Muktada Al Sadr avanciert zu Iraks mächtigstem Mann

Schiitischer Geistlicher vermittelt zwischen den Fronten



Seit dem Abzug der US-Streitkräfte aus dem Irak Ende 2011 befindet sich der Irak in einer schweren innenpolitischen Krise. Gleich am Tag nach der Ausreise der letzten US-Truppeneinheit ließ Premierminister Nuri Al Maliki, ein Schiite, Haftbefehl gegen Vizepräsident Tarek Al Haschemi, den ranghöchsten sunnitischen Politiker des Landes, ausstellen. In der Anklageschrift wird Al Hashemi Terrorismus und die Vorbereitung eines Putsches vorgeworfen. Er bestreitet dies und wirft seinerseits der Maliki-Regierung vor, einige seiner Mitarbeiter zu belastenden Aussagen gefoltert zu haben. In dieser verzwickten Situation versucht nun Muktada Al Sadr, der Sproß der berühmten schiitischen Predigerdynastie, zu vermitteln.

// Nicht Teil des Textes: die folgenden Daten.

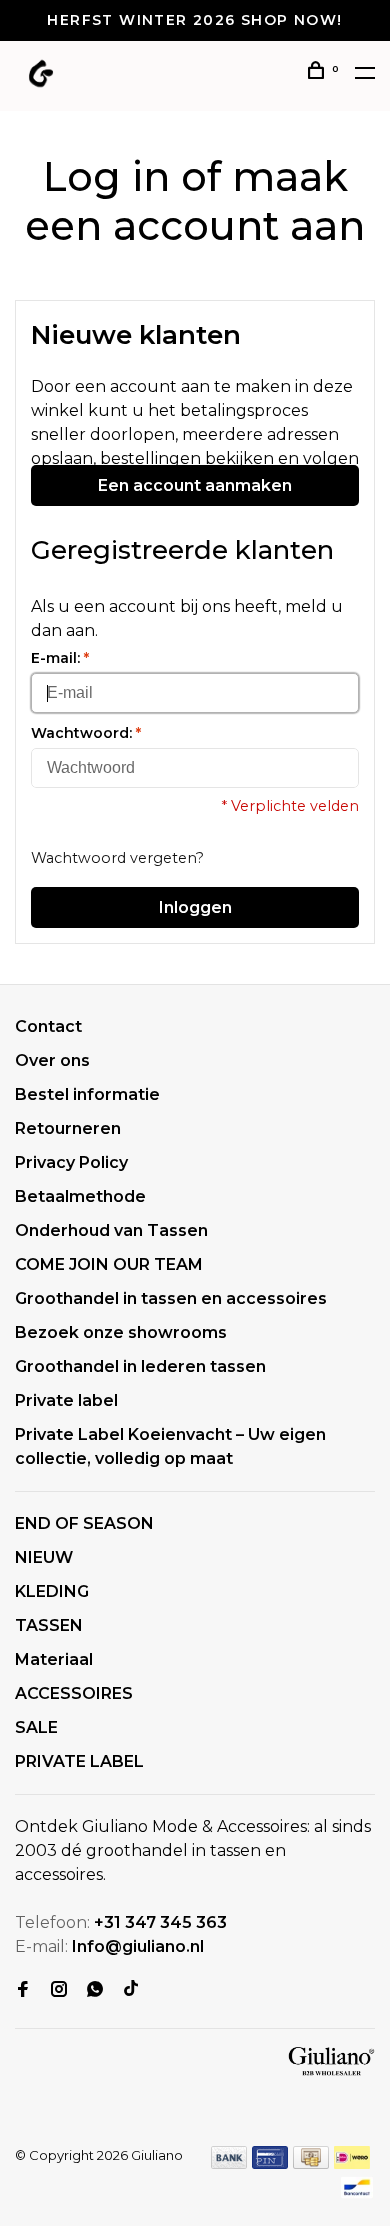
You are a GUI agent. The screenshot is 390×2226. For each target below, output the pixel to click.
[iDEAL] (352, 2163)
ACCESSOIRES (74, 1693)
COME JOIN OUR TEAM (109, 1264)
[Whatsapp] (95, 1990)
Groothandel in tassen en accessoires (171, 1298)
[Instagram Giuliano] (59, 1990)
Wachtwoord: (86, 733)
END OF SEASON (84, 1523)
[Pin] (270, 2163)
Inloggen (195, 907)
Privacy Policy (71, 1162)
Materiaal (54, 1659)
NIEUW (44, 1557)
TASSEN (49, 1625)
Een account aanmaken (195, 485)
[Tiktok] (131, 1990)
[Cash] (311, 2163)
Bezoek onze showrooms (121, 1332)
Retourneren (68, 1128)
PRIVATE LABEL (79, 1761)
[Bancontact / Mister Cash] (357, 2193)
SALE (36, 1727)
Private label (66, 1400)
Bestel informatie (87, 1094)
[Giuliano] (331, 2062)
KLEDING (52, 1591)
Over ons (52, 1060)
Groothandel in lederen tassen (140, 1366)
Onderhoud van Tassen (111, 1230)
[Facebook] (23, 1990)
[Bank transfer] (229, 2163)
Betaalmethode (80, 1196)
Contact (48, 1026)
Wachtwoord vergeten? (117, 858)
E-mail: (60, 658)
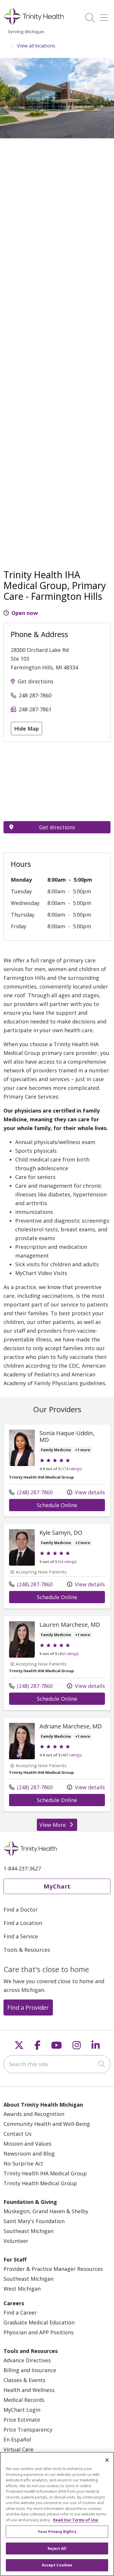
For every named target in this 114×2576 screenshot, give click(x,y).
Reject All (57, 2548)
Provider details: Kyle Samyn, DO (57, 1566)
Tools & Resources (27, 1949)
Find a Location (23, 1922)
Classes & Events (24, 2380)
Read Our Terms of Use (75, 2519)
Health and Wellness (29, 2389)
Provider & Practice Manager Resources (53, 2268)
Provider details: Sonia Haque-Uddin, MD (57, 1470)
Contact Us (18, 2133)
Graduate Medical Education (39, 2322)
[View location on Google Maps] (57, 781)
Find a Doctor (21, 1909)
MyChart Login (22, 2409)
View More (58, 1826)
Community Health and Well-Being (47, 2123)
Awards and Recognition (34, 2113)
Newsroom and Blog (29, 2153)
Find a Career (20, 2312)
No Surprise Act (23, 2163)
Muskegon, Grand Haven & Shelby (46, 2211)
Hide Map (26, 728)
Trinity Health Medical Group (40, 2183)
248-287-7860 (35, 695)
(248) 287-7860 (31, 1492)
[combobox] (57, 2064)
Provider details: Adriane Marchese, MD (57, 1765)
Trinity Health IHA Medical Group (45, 2173)
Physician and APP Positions (39, 2332)
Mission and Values (27, 2143)
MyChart (57, 1886)
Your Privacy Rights (57, 2531)
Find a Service (21, 1936)
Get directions (35, 681)
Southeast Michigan (28, 2230)
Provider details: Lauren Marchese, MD (57, 1663)
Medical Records (24, 2399)
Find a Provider (28, 2007)
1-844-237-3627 (22, 1868)
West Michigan (22, 2288)
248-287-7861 (35, 709)
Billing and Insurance (30, 2370)
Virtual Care (18, 2449)
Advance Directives (27, 2360)
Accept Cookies (57, 2565)
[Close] (107, 2460)
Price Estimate (22, 2419)
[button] (105, 15)
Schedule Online (71, 1505)
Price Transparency (28, 2429)
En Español (17, 2439)
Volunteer (16, 2240)
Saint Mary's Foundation (34, 2221)
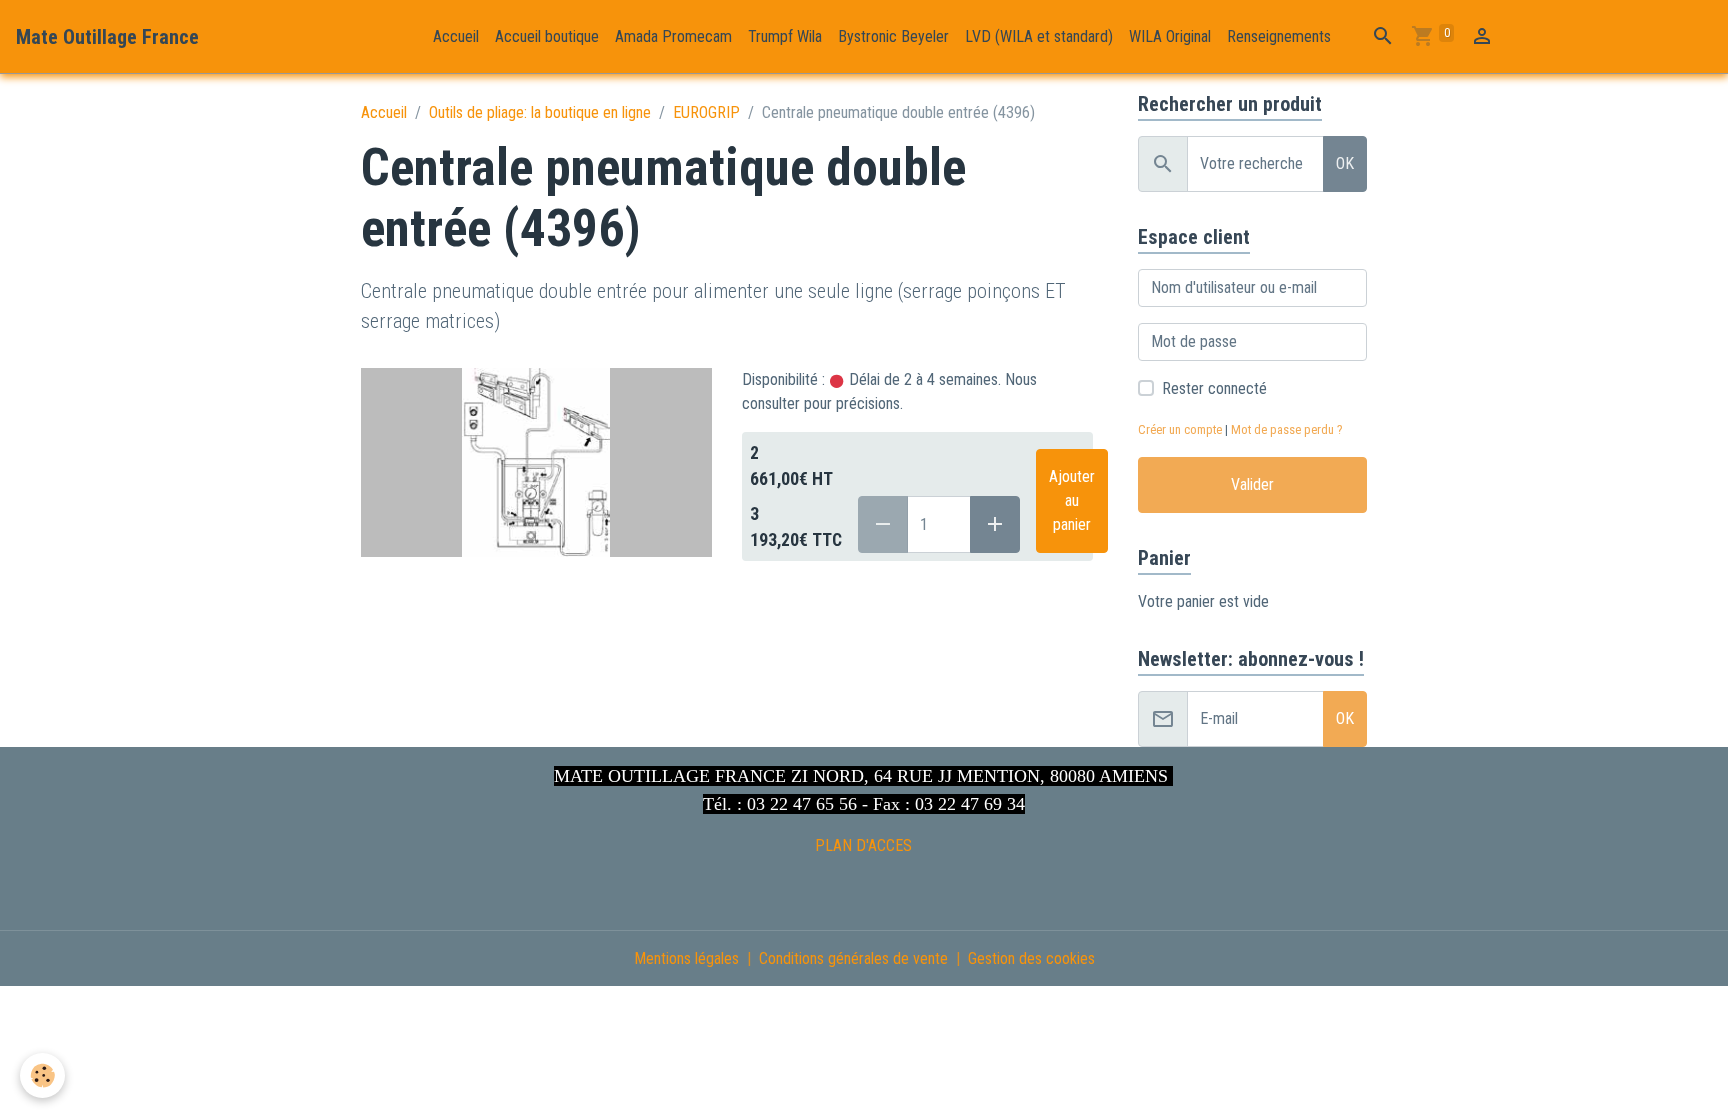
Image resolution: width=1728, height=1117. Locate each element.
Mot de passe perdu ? (1287, 429)
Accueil (456, 36)
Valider (1252, 484)
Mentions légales (686, 958)
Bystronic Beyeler (893, 36)
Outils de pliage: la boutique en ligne (540, 112)
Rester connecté (1214, 388)
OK (1345, 163)
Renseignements (1279, 36)
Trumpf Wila (785, 36)
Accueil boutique (547, 36)
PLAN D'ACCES (863, 845)
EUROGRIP (706, 112)
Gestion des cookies (1031, 958)
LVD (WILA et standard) (1039, 36)
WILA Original (1170, 36)
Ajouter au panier (1072, 500)
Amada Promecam (673, 36)
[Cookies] (42, 1075)
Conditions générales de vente (853, 958)
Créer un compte (1180, 429)
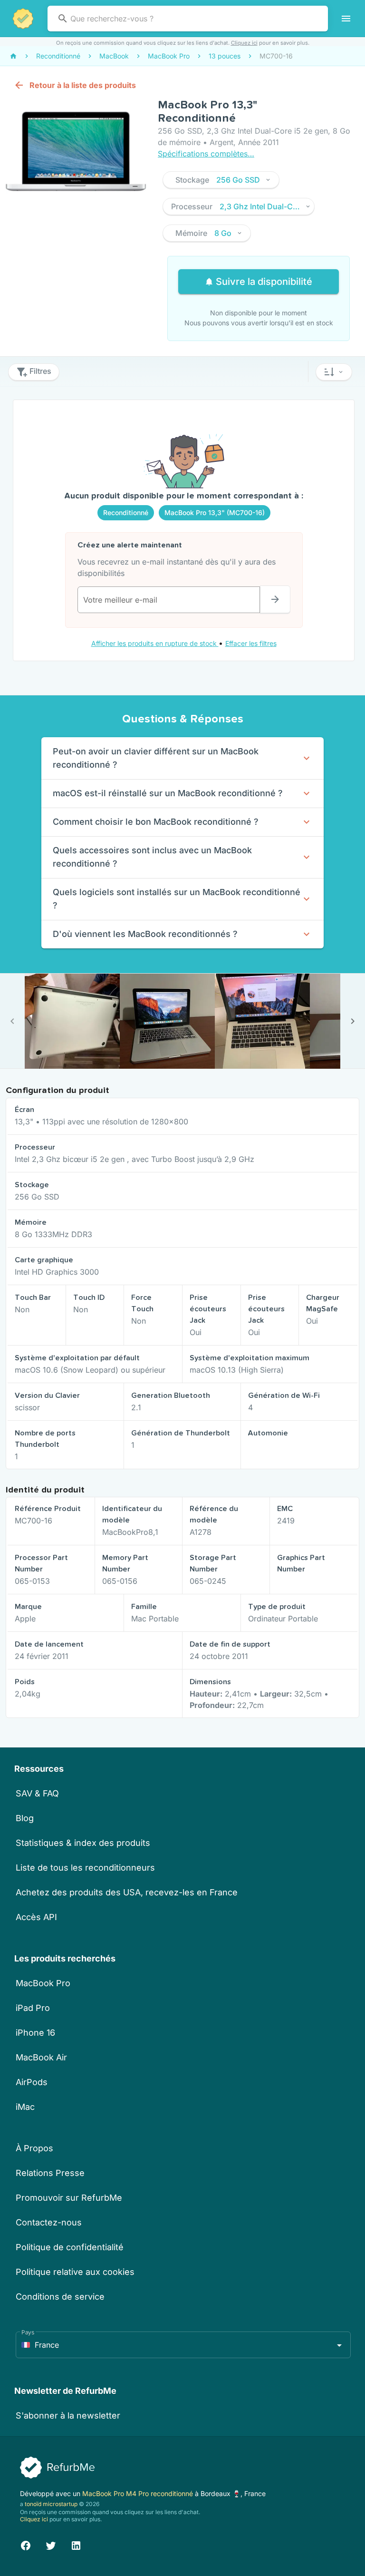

Rechtzeitig konnte sich Al Haschemi in die kurdische Autonomieregion absetzen, wo er sich immer noch aufhält. Trotz aller Aufforderungen aus Bagdad weigern sich die Kurden, ihn an die Behörden in der Hauptstadt auszuliefern. Doch nicht nur das. Wegen der politischen Dauerkrise im Land drohen die Kurden, die seit einigen Wochen wegen unbezahlter Rechnungen in Milliardenhöhe keine Ölexporte in Absprache mit der Zentralregierung in Bagdad mehr tätigen, mit der Abspaltung vom Irak und der Gründung eines eigenständigen Staats. Massud Barsani, der Präsident des kurdischen Autonomiegebiets, hat Al Maliki als Diktator in spe kritisiert und dabei bemängelt, daß der Premierminister die Posten des Verteidigungsministers, Innenministers, Geheimdienstchefs und Oberbefehlshabers der Streitkräfte seit mehr als einem Jahr unbesetzt läßt, um sie selbst auszufüllen.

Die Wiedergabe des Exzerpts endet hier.